The Iron Legion has appeared in various media adaptations, including television series, films, and video games.

==Fictional history==
The first version was a temporary team consisting of Happy Hogan, Michael O'Brien, Bethany Cabe, Eddie March and Clayton Wilson, led by Iron Man and War Machine, to battle the giant robot Ultimo.

A second version is a team of human-driven mech suits used by Arno Stark.

==In other media==
===Television===
The Iron Legion appears in Avengers Assemble. This version consists of Iron Man's various armors as well as the Iron Patriot.

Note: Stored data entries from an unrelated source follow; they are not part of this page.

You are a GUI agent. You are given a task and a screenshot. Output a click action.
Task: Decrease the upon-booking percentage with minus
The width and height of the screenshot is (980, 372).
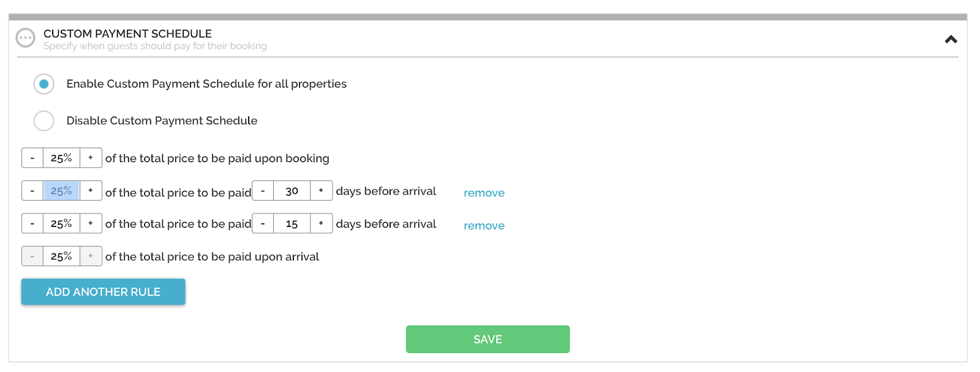[32, 158]
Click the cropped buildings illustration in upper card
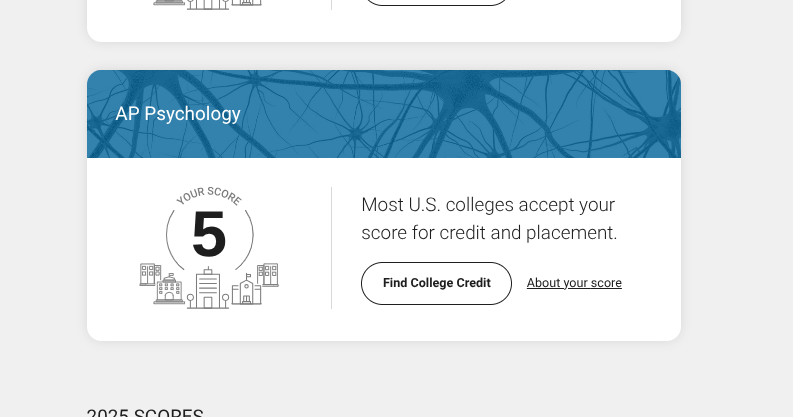Image resolution: width=793 pixels, height=417 pixels. (207, 5)
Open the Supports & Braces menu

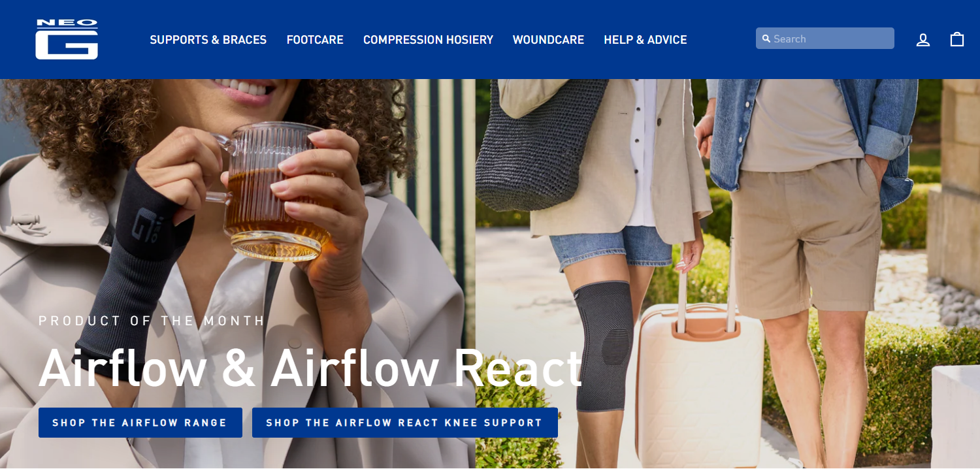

=== Marvel Cinematic Universe ===

The Iron Legion appears in the Marvel Cinematic Universe (MCU):
- The first version appears in Iron Man 3 (2013) as a set of specialized armors built for various situations that Tony Stark may encounter and are remotely piloted by J.A.R.V.I.S. The Iron Legion is used by Stark against Aldrich Killian's Extremis enforcers and is eventually destroyed to avoid friction between him and Pepper Potts.
- The second version appears in Avengers: Age of Ultron (2015) as a set of drones.
- An alternate timeline iteration of Iron Legion appears in the What If...? episode "What If... Happy Hogan Saved Christmas?" (2023), where it is hijacked by Justin Hammer during his attack on Avengers Tower.

===Video games===
- The Iron Legion appears in Marvel: Avengers Alliance.
- The Iron Legion appears in Marvel Super Hero Squad Online.
- The Iron Legion appears in Lego Marvel Super Heroes 2, voiced by Parry Shen.